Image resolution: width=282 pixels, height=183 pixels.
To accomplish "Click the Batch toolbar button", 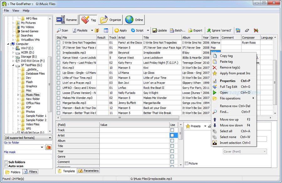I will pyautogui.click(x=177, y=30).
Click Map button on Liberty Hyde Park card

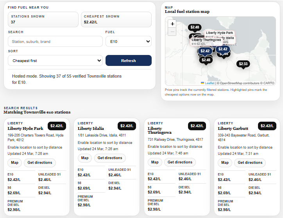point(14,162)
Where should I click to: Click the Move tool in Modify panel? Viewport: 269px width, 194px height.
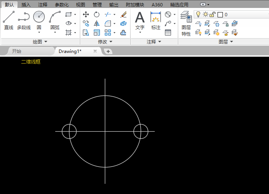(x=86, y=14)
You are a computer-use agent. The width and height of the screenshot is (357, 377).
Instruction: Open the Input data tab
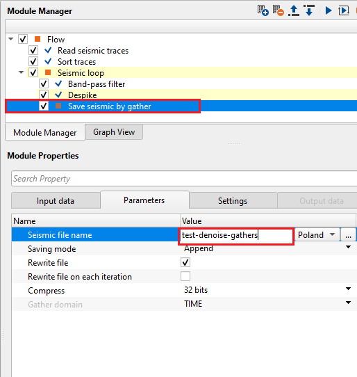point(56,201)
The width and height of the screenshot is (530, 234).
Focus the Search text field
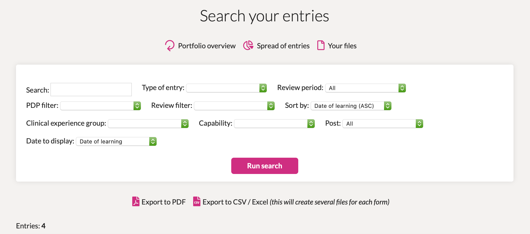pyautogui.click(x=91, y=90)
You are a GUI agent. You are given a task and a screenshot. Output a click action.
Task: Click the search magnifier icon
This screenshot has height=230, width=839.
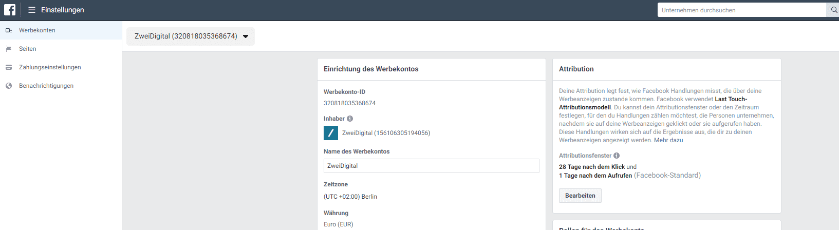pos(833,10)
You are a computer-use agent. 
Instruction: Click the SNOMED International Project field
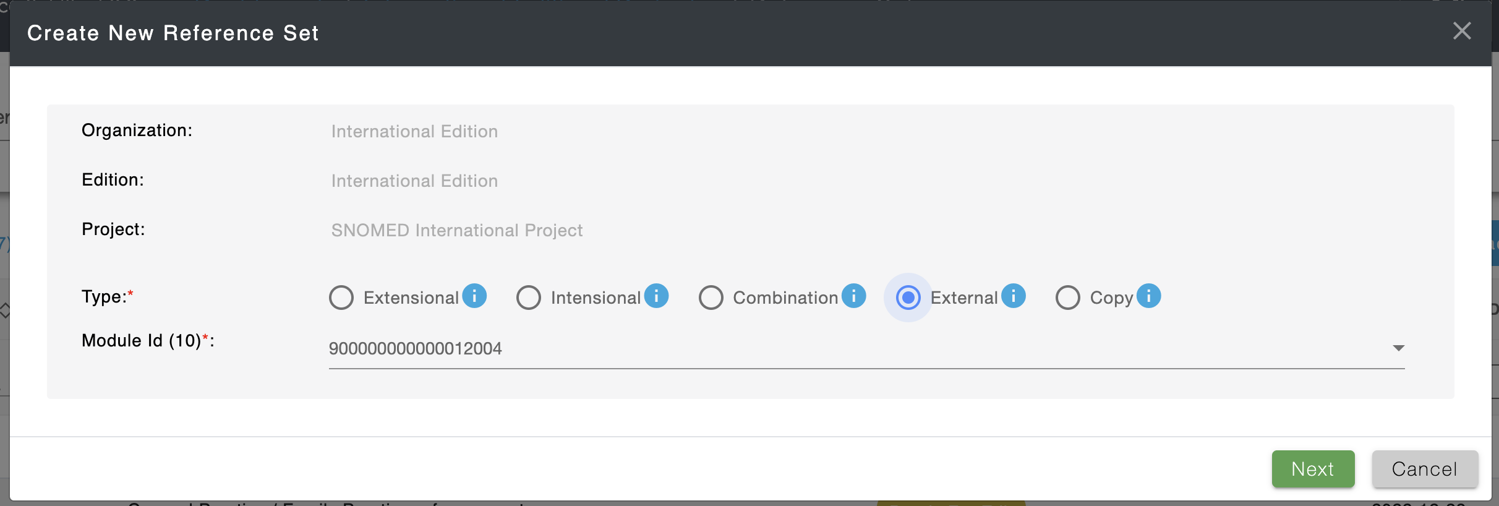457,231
* * *
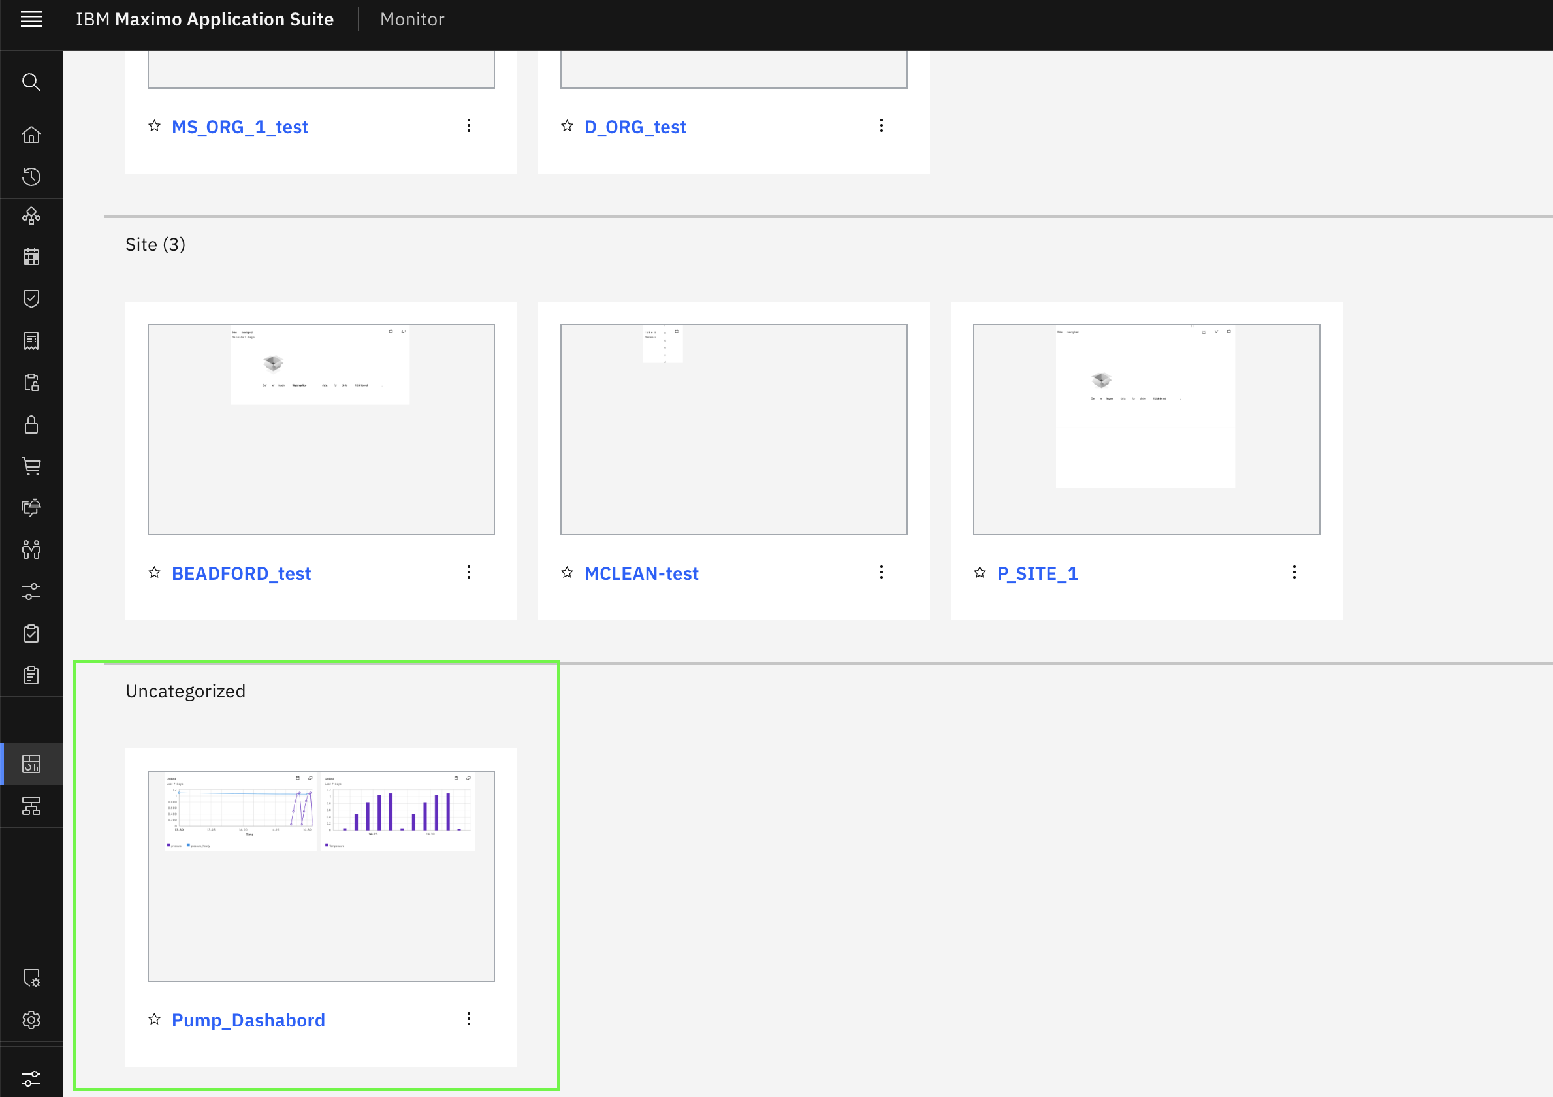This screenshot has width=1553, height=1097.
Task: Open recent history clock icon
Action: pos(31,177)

Task statement:
Figure out how many lines of the listing above include "computer"; the answer is that number alone.

Reply:
2